Monsieur, la personne que je vous propose s'appellera Suzanne Simonin.
Je l'aime comme si c'était mon enfant: cependant vous pouvez prendre à
la lettre ce que je vais vous dire, parce qu'il n'est pas dans mon
caractère d'exagérer. Elle est orpheline de père et de mère; elle est
bien née, et son éducation n'a pas été négligée. Elle s'entend à tous
les petits ouvrages qu'on apprend quand on est adroite et qu'on aime à
s'occuper; elle parle peu, mais assez bien; elle écrit naturellement. Si
la personne à qui vous la destinez voulait se faire lire, elle lit à
merveille. Elle n'est ni grande ni petite. Sa taille est fort bien; pour
sa physionomie, je n'en ai guère vu de plus intéressante. On la trouvera
peut-être un peu jeune, car je lui crois à peine dix-neuf ans accomplis;
mais si l'expérience de l'âge lui manque, elle est remplacée de reste
par celle du malheur. Elle a beaucoup de retenue et un jugement peu
commun. Je réponds de l'innocence de ses moeurs. Elle est pieuse, mais
point bigote. Elle a l'esprit naïf, une gaieté douce, jamais d'humeur.

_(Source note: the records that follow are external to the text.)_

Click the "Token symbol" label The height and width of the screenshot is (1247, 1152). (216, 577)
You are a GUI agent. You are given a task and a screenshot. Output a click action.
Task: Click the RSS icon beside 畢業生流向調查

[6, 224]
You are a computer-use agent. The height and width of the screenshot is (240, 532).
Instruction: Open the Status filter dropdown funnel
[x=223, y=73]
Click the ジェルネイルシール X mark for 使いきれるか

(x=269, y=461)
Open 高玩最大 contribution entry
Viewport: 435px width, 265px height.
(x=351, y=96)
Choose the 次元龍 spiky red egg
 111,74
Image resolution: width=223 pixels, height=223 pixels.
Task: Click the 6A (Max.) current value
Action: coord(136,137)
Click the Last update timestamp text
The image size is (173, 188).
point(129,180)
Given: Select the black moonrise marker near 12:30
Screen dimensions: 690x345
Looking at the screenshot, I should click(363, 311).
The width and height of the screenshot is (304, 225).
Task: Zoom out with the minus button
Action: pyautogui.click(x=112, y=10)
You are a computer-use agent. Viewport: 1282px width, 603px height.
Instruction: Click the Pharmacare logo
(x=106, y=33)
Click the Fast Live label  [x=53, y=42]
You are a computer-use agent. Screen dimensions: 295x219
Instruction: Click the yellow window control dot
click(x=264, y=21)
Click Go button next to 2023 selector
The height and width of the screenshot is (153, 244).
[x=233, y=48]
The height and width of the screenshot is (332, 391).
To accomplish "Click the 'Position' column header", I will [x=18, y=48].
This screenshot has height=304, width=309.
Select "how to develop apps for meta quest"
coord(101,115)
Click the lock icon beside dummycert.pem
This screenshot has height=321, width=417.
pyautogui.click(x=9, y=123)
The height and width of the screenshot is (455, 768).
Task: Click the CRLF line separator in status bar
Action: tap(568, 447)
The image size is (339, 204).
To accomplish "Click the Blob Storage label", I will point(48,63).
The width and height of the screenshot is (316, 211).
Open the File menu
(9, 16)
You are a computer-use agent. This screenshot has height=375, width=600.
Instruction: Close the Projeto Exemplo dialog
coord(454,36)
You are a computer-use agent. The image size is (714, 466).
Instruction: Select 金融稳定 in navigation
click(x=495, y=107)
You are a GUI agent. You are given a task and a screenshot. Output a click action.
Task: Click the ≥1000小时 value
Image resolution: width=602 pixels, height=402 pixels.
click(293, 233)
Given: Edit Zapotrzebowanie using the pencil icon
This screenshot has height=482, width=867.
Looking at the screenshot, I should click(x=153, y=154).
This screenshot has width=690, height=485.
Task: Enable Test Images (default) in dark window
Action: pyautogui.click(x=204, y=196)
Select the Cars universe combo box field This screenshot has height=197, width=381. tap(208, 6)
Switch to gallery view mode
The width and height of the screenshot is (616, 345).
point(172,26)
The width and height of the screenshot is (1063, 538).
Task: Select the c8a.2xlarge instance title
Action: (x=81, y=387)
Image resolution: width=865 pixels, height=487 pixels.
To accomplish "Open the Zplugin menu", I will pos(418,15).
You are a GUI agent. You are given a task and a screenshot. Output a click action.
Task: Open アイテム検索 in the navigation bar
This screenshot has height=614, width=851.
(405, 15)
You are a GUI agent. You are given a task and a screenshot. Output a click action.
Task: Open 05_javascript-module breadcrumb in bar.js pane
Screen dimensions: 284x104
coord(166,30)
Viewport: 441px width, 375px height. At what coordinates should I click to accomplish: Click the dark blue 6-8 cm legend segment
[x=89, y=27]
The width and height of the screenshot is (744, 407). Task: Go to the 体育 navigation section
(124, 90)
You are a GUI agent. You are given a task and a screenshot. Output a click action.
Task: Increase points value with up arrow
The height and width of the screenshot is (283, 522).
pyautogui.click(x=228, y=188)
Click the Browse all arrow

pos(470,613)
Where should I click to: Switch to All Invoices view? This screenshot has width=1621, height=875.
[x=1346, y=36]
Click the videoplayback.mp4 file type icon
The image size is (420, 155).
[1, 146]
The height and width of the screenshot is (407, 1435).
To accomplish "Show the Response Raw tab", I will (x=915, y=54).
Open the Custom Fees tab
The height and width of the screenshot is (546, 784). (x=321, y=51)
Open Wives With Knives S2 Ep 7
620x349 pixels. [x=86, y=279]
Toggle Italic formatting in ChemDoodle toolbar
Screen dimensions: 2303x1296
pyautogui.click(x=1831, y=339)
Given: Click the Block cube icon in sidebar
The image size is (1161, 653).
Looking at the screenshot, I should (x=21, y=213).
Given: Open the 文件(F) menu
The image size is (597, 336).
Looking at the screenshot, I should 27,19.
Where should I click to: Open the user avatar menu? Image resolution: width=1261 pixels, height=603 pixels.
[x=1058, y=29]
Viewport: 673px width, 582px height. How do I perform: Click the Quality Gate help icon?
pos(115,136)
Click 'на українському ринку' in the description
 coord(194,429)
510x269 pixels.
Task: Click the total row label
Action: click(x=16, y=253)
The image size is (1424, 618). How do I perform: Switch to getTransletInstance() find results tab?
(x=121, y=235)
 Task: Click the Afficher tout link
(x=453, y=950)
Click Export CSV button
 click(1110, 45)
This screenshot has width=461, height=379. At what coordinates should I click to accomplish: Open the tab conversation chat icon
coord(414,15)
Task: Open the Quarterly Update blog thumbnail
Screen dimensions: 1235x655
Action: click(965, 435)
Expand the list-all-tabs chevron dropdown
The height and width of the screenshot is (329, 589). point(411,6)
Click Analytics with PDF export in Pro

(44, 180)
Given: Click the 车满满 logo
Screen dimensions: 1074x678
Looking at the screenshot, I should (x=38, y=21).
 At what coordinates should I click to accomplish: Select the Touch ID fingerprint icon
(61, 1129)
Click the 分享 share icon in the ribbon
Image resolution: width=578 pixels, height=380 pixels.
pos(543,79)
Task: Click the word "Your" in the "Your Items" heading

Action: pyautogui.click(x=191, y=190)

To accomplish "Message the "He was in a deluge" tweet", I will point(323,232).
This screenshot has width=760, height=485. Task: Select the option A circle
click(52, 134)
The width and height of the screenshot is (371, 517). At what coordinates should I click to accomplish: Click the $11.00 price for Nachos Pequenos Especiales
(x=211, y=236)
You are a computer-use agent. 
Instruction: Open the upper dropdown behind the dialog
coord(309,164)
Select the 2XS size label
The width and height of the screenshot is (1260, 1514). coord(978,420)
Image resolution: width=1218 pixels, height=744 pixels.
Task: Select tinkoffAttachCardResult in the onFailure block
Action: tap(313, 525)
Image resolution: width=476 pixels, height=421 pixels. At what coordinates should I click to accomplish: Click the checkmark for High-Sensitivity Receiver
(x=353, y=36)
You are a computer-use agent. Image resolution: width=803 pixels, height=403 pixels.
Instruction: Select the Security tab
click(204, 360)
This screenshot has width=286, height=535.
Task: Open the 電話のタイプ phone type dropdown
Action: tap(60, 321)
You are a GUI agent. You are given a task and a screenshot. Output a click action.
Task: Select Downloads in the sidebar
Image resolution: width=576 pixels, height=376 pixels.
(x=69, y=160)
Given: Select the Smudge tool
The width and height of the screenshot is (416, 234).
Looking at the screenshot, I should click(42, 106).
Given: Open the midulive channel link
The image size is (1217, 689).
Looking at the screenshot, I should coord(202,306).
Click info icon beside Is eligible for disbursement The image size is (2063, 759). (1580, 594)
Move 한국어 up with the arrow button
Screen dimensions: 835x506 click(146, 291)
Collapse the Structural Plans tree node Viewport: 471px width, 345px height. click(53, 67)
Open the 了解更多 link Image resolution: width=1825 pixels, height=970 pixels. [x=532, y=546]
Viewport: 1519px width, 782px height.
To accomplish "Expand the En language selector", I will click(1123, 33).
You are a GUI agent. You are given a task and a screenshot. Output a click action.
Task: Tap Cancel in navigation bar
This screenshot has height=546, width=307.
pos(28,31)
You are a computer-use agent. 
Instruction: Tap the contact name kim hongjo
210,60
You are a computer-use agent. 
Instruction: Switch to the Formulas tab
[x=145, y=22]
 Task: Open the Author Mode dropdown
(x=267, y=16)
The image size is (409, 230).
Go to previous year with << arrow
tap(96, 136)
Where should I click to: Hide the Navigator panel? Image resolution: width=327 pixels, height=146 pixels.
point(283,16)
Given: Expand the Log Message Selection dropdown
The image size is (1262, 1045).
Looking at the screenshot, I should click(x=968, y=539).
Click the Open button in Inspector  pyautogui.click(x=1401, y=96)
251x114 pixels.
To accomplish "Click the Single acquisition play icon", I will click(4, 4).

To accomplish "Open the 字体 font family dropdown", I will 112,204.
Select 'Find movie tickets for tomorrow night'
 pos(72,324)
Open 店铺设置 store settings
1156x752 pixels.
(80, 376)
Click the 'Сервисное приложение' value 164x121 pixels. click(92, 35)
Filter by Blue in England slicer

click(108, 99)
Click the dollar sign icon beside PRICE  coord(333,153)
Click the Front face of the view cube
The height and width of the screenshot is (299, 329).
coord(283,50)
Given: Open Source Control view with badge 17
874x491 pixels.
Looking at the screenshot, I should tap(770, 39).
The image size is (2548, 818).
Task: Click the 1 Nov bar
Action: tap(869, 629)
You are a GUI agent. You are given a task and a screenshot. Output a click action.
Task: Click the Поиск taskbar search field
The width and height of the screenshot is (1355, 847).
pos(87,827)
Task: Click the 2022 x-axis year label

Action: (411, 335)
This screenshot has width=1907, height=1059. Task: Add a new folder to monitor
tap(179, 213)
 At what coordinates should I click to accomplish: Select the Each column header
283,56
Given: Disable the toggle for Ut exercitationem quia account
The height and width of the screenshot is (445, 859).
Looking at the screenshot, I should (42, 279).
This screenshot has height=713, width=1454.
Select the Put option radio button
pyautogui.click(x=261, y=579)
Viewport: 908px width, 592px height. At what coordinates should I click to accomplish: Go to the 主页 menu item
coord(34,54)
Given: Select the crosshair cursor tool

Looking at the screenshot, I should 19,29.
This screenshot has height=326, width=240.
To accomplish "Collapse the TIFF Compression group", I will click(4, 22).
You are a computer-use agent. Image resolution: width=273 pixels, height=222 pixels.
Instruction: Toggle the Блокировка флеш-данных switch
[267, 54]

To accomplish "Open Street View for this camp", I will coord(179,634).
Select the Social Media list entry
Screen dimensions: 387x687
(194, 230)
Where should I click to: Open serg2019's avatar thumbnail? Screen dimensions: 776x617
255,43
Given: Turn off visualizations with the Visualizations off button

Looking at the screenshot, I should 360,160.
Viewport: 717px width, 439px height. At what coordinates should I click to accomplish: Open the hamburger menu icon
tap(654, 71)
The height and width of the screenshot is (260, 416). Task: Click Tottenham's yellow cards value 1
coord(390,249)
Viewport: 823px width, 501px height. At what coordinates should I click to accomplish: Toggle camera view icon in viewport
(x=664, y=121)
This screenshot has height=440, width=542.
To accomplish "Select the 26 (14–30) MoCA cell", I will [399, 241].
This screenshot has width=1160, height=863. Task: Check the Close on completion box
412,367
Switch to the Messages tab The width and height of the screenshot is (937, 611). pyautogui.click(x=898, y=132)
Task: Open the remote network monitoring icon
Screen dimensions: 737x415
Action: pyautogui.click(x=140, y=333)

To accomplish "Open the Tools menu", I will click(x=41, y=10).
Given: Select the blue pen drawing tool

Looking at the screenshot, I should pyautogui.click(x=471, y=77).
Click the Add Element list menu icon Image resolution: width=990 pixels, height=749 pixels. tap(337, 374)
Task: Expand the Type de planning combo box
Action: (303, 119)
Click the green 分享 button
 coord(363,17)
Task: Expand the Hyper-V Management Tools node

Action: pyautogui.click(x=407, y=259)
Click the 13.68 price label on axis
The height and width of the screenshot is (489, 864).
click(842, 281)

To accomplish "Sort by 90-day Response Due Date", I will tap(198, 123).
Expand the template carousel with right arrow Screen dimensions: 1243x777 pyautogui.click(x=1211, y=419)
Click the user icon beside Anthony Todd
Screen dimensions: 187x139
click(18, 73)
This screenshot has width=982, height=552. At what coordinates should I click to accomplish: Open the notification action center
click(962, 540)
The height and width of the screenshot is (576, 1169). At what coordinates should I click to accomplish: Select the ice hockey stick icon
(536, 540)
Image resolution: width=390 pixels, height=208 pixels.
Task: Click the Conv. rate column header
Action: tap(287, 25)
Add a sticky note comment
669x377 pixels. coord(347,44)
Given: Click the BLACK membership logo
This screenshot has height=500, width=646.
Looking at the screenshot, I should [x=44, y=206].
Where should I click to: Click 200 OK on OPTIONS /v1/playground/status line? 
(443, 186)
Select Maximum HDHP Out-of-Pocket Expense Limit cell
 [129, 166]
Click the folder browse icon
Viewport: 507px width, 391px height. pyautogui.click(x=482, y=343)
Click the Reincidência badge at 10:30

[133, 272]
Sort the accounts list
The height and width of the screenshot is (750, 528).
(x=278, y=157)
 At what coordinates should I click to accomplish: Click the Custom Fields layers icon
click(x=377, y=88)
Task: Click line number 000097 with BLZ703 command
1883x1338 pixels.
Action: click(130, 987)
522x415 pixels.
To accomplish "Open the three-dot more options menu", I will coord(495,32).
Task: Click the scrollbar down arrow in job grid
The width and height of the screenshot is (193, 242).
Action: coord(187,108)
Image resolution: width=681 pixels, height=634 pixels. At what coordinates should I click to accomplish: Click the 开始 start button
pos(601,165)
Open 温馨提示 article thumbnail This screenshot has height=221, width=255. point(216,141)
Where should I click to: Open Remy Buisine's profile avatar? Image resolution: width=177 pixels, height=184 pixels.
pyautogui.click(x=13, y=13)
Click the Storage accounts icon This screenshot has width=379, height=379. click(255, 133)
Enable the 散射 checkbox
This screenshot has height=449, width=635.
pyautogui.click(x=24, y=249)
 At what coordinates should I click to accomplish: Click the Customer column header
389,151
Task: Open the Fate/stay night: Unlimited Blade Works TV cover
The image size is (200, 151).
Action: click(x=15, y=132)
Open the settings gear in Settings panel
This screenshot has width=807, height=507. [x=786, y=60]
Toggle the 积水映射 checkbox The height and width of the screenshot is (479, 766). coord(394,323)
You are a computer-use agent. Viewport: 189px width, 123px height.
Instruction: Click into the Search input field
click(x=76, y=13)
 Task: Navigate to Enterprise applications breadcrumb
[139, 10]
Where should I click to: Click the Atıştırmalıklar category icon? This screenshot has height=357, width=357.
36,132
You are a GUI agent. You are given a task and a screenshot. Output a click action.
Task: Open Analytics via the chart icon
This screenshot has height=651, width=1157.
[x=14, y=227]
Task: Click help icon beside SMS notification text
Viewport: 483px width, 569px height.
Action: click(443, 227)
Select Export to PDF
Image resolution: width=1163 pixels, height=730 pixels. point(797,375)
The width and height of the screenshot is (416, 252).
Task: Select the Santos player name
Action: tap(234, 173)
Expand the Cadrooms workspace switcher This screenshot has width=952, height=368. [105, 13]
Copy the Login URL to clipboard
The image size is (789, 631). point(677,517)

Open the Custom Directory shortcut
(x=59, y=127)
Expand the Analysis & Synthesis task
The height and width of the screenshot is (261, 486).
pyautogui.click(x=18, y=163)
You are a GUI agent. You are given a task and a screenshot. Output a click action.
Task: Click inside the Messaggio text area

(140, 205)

J'ai deux filles; si des circonstances particulières n'empêchaient pas
Mlle Simonin de se fixer à Paris, je ne leur chercherais pas d'autre
gouvernante; je n'espère pas rencontrer aussi bien. Je la connais depuis
son enfance, et elle a toujours vécu sous mes yeux. Elle partira d'ici
bien nippée. Je me chargerai des petits frais de son voyage et même de
ceux de son retour, s'il arrive qu'on me la renvoie: c'est la moindre
chose que je puisse faire pour elle. Elle n'est jamais sortie de Paris;
elle ne sait où elle va; elle se croit perdue: j'ai toute la peine du
monde à la rassurer. Un mot de vous, monsieur, sur la personne à
laquelle elle doit appartenir, la maison qu'elle habitera, et les
devoirs qu'elle aura à remplir, fera plus sur son esprit que tous mes
discours. Ne serait-ce point trop exiger de votre complaisance que de
vous le demander? Toute sa crainte est de ne pas réussir: la pauvre
enfant ne se connaît guère.
J'ai l'honneur d'être, avec tous les sentiments que vous méritez,
monsieur, votre très-humble et obéissante servante,
Signé: MOREAU-MADIN.
À Paris, ce 16 février 1760.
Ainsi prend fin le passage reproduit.